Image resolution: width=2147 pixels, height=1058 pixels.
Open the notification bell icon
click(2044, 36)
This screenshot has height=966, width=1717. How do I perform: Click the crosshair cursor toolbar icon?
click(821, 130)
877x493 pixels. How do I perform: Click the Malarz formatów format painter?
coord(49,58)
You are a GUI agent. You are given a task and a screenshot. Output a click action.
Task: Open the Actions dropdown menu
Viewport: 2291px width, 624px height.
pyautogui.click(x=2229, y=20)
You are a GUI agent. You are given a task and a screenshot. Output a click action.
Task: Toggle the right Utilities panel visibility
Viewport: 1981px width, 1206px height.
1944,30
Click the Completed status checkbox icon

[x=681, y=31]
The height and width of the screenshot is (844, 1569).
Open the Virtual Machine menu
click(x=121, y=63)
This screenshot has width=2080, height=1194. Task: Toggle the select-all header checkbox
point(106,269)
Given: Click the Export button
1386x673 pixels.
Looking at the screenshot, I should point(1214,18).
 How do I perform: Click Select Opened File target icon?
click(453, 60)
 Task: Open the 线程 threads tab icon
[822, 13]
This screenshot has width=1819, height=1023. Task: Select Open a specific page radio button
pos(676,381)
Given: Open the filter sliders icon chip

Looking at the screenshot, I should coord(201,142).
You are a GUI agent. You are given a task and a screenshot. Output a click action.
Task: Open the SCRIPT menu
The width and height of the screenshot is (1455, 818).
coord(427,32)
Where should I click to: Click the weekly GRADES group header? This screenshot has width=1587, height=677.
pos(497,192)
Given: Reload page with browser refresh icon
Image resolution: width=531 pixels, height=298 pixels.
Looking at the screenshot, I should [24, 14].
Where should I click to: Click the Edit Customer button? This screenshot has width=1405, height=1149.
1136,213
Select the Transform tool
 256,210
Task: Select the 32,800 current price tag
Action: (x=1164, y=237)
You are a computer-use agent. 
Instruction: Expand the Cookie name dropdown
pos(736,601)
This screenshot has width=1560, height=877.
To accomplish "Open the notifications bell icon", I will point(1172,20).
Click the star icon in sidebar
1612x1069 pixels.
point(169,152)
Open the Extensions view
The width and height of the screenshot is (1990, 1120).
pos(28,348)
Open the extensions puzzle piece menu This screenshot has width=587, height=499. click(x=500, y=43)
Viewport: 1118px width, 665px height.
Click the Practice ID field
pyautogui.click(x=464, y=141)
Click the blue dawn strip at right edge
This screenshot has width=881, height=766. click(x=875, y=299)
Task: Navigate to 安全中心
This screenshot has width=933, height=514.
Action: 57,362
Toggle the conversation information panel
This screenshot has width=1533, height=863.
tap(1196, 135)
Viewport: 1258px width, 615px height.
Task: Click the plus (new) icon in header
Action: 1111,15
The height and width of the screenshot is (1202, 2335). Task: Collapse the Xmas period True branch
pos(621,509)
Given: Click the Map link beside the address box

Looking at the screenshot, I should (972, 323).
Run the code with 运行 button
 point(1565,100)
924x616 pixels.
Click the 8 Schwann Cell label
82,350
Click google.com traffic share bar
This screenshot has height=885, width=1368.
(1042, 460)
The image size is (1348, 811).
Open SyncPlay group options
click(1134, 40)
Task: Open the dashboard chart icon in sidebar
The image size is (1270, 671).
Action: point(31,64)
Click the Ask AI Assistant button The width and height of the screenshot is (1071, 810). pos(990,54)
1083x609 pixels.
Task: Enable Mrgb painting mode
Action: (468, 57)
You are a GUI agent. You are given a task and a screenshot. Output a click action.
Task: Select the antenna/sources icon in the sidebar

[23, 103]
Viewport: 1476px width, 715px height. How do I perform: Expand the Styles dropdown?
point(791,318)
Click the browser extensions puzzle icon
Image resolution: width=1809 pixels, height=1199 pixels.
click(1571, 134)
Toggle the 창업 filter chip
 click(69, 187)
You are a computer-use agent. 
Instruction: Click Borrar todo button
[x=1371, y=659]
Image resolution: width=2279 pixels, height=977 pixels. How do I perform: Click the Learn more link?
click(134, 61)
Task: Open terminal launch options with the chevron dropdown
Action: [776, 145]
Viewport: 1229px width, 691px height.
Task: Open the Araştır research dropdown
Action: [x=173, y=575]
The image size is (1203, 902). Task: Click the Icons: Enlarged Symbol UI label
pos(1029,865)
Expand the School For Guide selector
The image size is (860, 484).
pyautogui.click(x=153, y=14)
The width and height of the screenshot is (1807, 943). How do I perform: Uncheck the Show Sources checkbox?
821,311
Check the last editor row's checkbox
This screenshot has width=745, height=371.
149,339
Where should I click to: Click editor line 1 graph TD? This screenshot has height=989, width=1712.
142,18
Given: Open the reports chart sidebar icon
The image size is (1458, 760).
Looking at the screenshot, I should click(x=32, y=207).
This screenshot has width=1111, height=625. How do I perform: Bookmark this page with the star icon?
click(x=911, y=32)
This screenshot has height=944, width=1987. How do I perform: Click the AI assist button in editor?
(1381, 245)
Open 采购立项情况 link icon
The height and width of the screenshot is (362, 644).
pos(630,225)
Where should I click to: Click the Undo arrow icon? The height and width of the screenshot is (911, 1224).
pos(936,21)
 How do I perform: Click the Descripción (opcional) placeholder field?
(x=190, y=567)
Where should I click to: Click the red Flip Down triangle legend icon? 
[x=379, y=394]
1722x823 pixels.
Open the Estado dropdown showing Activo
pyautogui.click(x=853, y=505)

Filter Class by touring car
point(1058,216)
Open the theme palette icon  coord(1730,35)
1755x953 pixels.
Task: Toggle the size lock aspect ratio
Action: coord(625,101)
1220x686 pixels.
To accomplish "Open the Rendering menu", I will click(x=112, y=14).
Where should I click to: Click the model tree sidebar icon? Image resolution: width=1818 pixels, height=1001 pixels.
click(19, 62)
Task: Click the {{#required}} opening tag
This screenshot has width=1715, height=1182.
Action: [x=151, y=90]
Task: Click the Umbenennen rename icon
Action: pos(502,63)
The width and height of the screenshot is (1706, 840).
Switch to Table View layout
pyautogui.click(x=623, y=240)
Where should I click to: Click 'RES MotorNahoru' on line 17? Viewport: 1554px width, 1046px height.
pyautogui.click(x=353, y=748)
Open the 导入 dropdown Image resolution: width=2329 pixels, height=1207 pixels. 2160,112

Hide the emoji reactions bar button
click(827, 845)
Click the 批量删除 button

----------------

§ Exercise prompt: Go through the lines above. Select every one that has the string "will".

§ Expected answer:
To accomplish "Open the notifications bell icon", I will point(1172,20).
To accomplish "Open the Rendering menu", I will click(x=112, y=14).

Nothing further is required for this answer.